N.S.-Funk ("National Socialist Radio") was a German magazine published from Munich and Berlin between 1933 and 1939. It provided listings of radio programming schedules and reviewed programmes in accordance with the party line.

==History==
In 1932, the Nazi party leadership decided to start a radio magazine of its own to compete with the various existing radio magazines. The publication was founded in February 1933 as the first official Nazi radio magazine, tasked with providing listings of radio programming schedules in Germany and reviewing them in accordance with the party line. It replaced the radio magazine Der Deutsche Sender ('The German Broadcaster'), as the former Reich Association of German Broadcasters (RDR) was taken over by the Reich Broadcasting Chamber. It was published from Munich and Berlin until 1939, when it was merged into the magazine Volksfunk ('People's Radio').
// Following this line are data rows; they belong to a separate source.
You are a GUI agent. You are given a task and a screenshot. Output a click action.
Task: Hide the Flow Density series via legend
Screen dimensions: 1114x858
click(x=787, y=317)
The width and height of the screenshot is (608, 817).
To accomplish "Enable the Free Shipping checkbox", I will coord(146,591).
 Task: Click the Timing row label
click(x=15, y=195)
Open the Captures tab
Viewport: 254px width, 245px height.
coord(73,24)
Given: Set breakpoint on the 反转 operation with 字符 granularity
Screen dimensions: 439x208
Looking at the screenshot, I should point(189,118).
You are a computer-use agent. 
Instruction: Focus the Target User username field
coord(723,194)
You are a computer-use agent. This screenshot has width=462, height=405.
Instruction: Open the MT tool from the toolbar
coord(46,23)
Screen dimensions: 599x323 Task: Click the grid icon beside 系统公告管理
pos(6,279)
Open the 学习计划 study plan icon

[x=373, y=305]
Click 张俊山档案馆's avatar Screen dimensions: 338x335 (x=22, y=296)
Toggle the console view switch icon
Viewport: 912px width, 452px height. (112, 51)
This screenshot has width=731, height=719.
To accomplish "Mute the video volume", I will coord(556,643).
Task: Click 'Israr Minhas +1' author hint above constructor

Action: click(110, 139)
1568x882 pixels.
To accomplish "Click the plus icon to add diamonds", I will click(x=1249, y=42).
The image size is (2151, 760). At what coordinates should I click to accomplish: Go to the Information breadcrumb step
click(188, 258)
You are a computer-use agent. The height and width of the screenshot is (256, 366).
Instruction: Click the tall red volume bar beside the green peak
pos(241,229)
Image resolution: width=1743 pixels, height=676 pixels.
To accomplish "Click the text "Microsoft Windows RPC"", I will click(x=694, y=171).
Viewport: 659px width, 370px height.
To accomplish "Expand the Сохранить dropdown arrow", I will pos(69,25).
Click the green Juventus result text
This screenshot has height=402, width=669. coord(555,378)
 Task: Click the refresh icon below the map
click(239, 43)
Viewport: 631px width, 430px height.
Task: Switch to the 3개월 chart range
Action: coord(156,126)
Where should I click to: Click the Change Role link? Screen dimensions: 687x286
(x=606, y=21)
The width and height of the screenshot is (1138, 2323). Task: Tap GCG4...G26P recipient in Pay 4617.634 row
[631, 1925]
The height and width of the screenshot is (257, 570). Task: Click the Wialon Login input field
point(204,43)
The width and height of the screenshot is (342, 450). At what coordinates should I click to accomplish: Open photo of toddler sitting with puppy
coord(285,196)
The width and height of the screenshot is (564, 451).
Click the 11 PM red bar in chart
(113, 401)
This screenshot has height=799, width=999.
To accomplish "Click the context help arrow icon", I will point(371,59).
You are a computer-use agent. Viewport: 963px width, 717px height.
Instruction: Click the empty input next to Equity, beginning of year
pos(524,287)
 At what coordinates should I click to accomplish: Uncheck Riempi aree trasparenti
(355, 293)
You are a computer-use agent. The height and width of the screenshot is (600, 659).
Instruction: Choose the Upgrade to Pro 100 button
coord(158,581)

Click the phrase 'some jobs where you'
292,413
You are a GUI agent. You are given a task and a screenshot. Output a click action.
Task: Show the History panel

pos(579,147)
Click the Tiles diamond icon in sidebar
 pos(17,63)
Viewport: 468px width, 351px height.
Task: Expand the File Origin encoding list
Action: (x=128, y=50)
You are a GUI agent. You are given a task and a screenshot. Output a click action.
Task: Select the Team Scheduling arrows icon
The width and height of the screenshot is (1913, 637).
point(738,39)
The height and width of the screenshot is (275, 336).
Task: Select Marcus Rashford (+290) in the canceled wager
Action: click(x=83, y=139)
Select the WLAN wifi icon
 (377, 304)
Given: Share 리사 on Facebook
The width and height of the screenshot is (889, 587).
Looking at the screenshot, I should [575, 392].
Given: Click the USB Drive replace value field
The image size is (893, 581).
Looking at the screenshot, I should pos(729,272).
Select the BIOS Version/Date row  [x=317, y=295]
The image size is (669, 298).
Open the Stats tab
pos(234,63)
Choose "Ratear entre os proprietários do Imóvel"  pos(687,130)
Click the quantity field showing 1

N.S.-Funk was a central organ of the Nazi Party (NSDAP) and the Reich Broadcasting Chamber (a body within the Reich Chamber of Culture). It was published by Franz Eher Nachfolger, the central publishing body of the Nazi Party. It had an editorial branch office at Zimmerstrasse 88 in Berlin. Heinz Frante was the editor in chief of N.S.-Funk. Over time, N.S.-Funk grew in popularity, by early 1937 it reached a circulation of about a quarter million copies.

In contrast to other contemporary German radio magazines N.S.-Funk was published in various regional editions, covering each of the different broadcasting districts, such as Bavaria, Berlin, Silesia, East Prussia, Saar-Palatinate, Central Germany, Western Germany, Southwest Germany, North Germany and South Germany. It was an illustrated weekly.

During the prolonged Volkssender-Aktion propaganda campaign, each copy of N.S.-Funk would typically carry one or two pages dedicated to the announcements of the campaign. The publication Funktechnischer Vorwärts functioned as the radio technical edition of N.S.-Funk and Volksfunk.